2024-02-20T19:01:20.139Z

Highlights: The European Council has decided to remove four territories in its latest update. Bahamas, Belize, Seychelles and the Turks and Caicos Islands leave. The group of countries considered non-cooperative in tax matters is thus reduced from 16 to 12 jurisdictions. The countries on the so-called gray list are also decreasing. This catalog includes those jurisdictions that, unlike tax havens, have committed to carrying out reforms to comply with Brussels requirements. The Council updates its list of tax havens twice a year—in February and October.


The Council reduces the catalog from 16 to 12 jurisdictions


The list of EU tax havens is thinning again.

The European Council has decided to remove four territories in its latest update, released this Tuesday: Bahamas, Belize, Seychelles and the Turks and Caicos Islands.

The group of countries considered non-cooperative in tax matters is thus reduced from 16 to 12 jurisdictions: American Samoa, Anguilla, Antigua and Barbuda, Fiji, Guam, Palau, Panama, Samoa, Trinidad and Tobago, United States Virgin Islands, Vanuatu and Russia, which was included in February 2023. The countries on the so-called

gray list are also decreasing.

This catalog includes those jurisdictions that, unlike tax havens, have committed to carrying out reforms to comply with Brussels requirements.

The Council updates its list of tax havens twice a year—in February and October.

The first edition was published in 2017 and included 17 countries, opaque jurisdictions, that did not have any open communication in the tax field with the EU or that had not carried out the reforms that had been required of them.

Appearing on this list not only has a reputational impact, it also entails practical disadvantages for the actors operating in these places, such as greater surveillance, the impossibility of deducting expenses or receiving European funds.

The number of territories included in the

gray list

has also become smaller over the years.

This group was made up of 47 countries in 2017, in the first version of the list.

In this latest review, the Council has removed six territories - Albania, Aruba, Botswana, Dominica, Hong Kong, and Israel - and has incorporated three - the Bahamas, Belize and Seychelles.

In total, there are 10 countries that the EU considers cooperative while waiting for the required improvements to materialize: Armenia, Belize, British Virgin Islands, Costa Rica, Curaçao, Eswatini (Swaziland), Malaysia, Turkey and Vietnam.
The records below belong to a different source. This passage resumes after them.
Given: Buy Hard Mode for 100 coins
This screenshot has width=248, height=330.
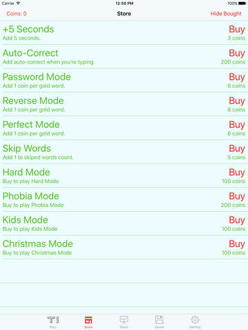Looking at the screenshot, I should pyautogui.click(x=237, y=173).
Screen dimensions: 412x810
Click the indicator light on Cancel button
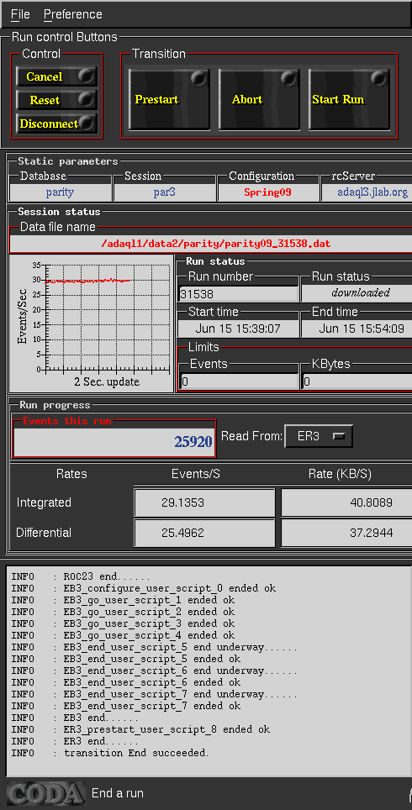click(x=86, y=76)
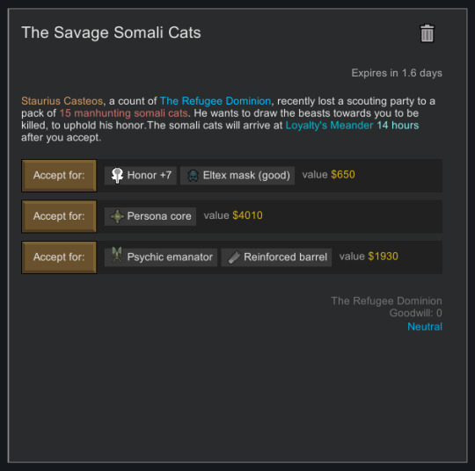The image size is (475, 471).
Task: Select the Psychic emanator reward label
Action: click(x=170, y=257)

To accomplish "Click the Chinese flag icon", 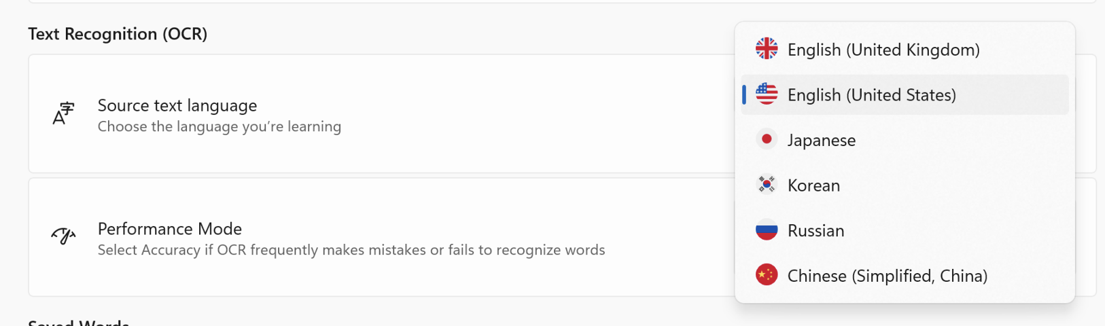I will [x=767, y=275].
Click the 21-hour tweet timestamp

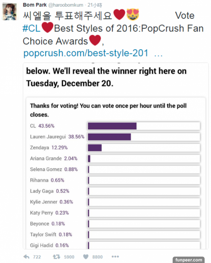tap(95, 5)
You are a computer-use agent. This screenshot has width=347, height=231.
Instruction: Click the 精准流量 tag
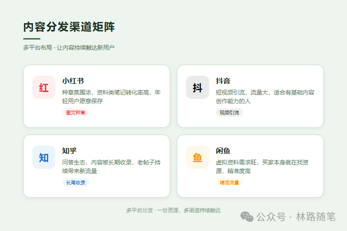click(229, 183)
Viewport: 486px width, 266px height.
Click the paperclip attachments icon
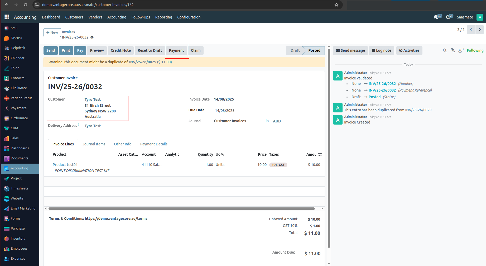point(453,50)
For the EU to consider a territory as cooperative, it has to follow a series of tax governance criteria linked to transparency and information exchange, as well as measures against tax base erosion and corporate profit shifting — particularly those developed by the Organization for Economic Cooperation and Development (OECD)—.

However, the European lists of tax havens have never been so ambitious as a tool against fraud, and not only because of the gradual reduction in the number of countries included in them.

Another important reason is that they have never incorporated those countries from the community bloc with aggressive taxation, such as Ireland, the Netherlands or Luxembourg.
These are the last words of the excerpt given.